A additional horn is placed within the fifth song, “Big Foot,” giving a free form jazz feel to the song while a guitar finds its way on without depleting the freedom enclosed.  There are moments when the French words could detract you if the song wasn’t so uptempo, however that doesn’t occur here at all.  Two songs later, things heat up with the heavier and sheer force of “Scream into the Wind.”  Again the vocals are a blend of French & English where the group adds a distorted guitar and live drums to plunky synths and an electronic piano that makes this artisan heavy vibe that sticks to your soul.  The same could be said about the following song, “Baila” where dark electronica and light techno beats glide underneath multiple synths and a bluesy guitar that just increases the mystery of the world created all over the album.  The song has a longer length than many found here, but it makes you feel like you’re witnessing vignettes of a person’s life more than just a mere album.  When the ninth song, “Alentejo” comes in, you get these little bits and pieces of sounds that are stabbed by spoken word and a horn track, while a beat moves the song along.  It’s a trip to hear how something that at first listen feels so simple, is actually something that’s flowing with multiple tracks that you notice more and more with each and every listen.  

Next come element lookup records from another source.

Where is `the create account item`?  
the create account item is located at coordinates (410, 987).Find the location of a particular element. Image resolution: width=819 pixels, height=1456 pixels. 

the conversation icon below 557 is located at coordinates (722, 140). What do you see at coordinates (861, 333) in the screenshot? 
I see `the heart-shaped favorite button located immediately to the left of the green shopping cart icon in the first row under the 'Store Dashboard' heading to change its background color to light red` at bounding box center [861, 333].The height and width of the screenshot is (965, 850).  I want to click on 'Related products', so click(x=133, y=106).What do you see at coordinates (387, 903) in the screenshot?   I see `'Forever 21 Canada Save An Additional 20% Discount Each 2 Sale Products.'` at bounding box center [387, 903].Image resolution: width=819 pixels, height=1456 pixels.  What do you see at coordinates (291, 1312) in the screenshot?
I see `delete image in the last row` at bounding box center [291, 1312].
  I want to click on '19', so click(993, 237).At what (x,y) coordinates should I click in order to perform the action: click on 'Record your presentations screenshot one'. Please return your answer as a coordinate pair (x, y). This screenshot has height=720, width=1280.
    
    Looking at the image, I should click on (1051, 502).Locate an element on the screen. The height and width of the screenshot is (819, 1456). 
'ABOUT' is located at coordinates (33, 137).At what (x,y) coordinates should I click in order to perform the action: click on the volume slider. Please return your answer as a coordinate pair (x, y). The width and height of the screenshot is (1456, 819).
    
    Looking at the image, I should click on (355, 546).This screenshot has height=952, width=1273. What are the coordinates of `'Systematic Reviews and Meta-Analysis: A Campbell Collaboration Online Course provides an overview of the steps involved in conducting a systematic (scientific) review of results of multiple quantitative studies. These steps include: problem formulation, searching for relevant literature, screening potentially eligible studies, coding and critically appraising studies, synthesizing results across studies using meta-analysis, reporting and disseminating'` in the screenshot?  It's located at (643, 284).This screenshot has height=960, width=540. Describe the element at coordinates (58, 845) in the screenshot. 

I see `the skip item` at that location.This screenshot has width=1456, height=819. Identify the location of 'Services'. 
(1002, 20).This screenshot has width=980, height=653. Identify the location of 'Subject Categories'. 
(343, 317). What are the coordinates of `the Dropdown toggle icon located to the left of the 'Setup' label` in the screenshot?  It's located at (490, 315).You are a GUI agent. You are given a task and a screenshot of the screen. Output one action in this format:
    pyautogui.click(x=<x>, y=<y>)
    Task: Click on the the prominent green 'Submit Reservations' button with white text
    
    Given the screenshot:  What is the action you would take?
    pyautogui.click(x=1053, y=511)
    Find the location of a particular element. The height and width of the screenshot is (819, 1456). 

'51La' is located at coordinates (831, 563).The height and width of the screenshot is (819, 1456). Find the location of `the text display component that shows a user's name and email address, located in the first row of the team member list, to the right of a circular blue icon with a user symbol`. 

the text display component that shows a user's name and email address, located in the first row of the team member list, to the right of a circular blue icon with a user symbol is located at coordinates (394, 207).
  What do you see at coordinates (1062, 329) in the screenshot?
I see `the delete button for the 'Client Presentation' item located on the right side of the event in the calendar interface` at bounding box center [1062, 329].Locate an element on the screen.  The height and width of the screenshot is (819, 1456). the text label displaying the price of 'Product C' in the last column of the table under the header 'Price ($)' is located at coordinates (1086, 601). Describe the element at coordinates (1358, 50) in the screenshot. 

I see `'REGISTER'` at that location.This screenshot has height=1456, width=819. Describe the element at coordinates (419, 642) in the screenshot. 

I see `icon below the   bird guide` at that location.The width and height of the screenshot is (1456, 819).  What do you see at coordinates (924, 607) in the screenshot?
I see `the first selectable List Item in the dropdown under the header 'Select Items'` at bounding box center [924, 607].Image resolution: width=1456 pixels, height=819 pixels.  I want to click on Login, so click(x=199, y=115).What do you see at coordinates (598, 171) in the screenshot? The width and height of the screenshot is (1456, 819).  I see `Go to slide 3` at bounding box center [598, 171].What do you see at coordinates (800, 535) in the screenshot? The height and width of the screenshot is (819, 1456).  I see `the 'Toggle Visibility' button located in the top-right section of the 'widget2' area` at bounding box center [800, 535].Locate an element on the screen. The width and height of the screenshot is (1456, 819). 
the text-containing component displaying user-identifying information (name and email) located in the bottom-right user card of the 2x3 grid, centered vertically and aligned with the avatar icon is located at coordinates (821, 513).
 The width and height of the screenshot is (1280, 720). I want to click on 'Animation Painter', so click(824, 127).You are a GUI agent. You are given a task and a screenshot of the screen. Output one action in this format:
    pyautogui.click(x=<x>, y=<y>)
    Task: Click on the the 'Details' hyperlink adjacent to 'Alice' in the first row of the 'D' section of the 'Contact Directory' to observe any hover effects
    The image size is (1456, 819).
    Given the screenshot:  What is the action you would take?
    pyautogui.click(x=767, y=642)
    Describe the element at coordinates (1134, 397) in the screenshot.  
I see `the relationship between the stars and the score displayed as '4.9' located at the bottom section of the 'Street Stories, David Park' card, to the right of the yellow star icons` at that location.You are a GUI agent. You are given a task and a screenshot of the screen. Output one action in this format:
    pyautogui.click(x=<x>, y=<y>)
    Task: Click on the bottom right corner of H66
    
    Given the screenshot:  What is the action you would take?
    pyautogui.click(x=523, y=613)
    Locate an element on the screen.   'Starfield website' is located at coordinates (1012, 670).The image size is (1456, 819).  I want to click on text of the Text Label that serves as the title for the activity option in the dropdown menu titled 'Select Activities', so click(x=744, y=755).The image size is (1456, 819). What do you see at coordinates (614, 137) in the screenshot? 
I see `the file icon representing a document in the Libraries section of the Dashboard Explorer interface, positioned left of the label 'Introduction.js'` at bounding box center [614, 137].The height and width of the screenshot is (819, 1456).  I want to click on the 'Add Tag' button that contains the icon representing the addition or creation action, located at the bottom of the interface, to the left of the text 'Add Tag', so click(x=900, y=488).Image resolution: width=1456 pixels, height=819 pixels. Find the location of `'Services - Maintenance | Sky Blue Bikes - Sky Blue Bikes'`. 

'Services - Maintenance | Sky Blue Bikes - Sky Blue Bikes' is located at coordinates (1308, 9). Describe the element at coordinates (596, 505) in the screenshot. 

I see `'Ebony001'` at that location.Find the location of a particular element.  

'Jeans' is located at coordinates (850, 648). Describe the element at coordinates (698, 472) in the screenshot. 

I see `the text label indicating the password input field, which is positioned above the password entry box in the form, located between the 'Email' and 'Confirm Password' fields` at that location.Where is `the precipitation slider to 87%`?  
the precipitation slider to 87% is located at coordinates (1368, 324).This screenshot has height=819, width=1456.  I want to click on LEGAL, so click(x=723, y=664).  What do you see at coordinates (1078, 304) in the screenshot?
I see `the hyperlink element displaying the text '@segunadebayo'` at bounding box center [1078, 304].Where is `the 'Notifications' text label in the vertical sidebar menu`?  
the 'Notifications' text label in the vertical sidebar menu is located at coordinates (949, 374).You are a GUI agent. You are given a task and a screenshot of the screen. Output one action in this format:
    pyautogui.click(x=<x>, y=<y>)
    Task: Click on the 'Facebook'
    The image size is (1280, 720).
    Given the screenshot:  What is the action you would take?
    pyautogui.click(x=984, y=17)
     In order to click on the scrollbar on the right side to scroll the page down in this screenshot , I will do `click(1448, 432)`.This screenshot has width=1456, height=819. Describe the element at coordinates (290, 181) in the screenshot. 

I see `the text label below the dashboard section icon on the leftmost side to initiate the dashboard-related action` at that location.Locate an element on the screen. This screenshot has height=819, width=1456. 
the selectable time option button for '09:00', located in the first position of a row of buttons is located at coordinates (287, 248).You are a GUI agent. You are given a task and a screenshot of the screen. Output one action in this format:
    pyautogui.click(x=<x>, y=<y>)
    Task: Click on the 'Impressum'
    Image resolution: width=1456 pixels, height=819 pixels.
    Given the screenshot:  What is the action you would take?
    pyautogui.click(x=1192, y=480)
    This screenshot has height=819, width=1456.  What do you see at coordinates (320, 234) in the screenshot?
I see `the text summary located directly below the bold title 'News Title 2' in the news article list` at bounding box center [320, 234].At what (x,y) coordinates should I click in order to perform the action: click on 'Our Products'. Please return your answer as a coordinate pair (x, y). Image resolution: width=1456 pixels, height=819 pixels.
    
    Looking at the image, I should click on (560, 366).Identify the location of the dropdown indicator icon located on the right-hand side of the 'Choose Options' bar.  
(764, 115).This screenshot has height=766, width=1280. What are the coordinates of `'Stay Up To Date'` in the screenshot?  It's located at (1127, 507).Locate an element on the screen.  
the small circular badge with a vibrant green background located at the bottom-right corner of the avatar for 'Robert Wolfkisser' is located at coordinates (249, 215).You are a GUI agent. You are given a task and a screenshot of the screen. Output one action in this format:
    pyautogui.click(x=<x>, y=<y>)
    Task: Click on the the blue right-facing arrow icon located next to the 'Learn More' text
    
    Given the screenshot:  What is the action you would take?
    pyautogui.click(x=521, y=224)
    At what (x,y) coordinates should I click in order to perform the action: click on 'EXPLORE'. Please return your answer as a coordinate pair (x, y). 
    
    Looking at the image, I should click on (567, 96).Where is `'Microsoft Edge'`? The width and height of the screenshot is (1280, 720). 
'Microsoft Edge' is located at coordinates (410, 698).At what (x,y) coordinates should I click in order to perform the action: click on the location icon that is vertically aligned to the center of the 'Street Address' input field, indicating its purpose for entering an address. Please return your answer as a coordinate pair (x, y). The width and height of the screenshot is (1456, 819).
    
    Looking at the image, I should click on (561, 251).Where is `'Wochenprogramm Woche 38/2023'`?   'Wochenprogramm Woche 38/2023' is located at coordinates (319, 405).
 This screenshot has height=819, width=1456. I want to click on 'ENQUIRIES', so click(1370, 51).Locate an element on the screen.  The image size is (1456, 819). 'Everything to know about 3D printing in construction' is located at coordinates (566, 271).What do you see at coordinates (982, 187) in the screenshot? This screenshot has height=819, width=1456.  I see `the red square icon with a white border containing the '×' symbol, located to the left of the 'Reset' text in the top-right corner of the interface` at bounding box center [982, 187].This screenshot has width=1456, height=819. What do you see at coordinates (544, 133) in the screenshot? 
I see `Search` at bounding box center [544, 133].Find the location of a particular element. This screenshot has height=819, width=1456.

They keep things trippy on the following track, “St. Germain,” while mixing it up to a more techno sound on “Rilke,” that feels closer to what you’d want a modern Kraftwerk song to sound like.  While there’s so much happening on the longest song of the twelve, “Beja,” it’s just a deeper glance into a world where you’re just a bystander.  The beauty of this album is that it’s so foreign while sounding relevant that the French vocals make you feel like for the length of it, you’re just a mere mortal allowed to view the world in which Phytosophie exists.  It might be one of the most inventive things I’ve ever heard, because I sincerely don’t remember feeling like I’m only getting a glimpse into something like this before.  Not since I first heard David Bowie have I heard music that made me feel like I was just an observer to the world that the artist created, yet that’s what this album does to you.  You can experience the visual and visceral art of Phytosophie & The Invisible Man, when they perform at Cardoza Fine Art this Saturday at 7:00.  The all ages show runs from 7:00 to 10:00 and is 100% FREE.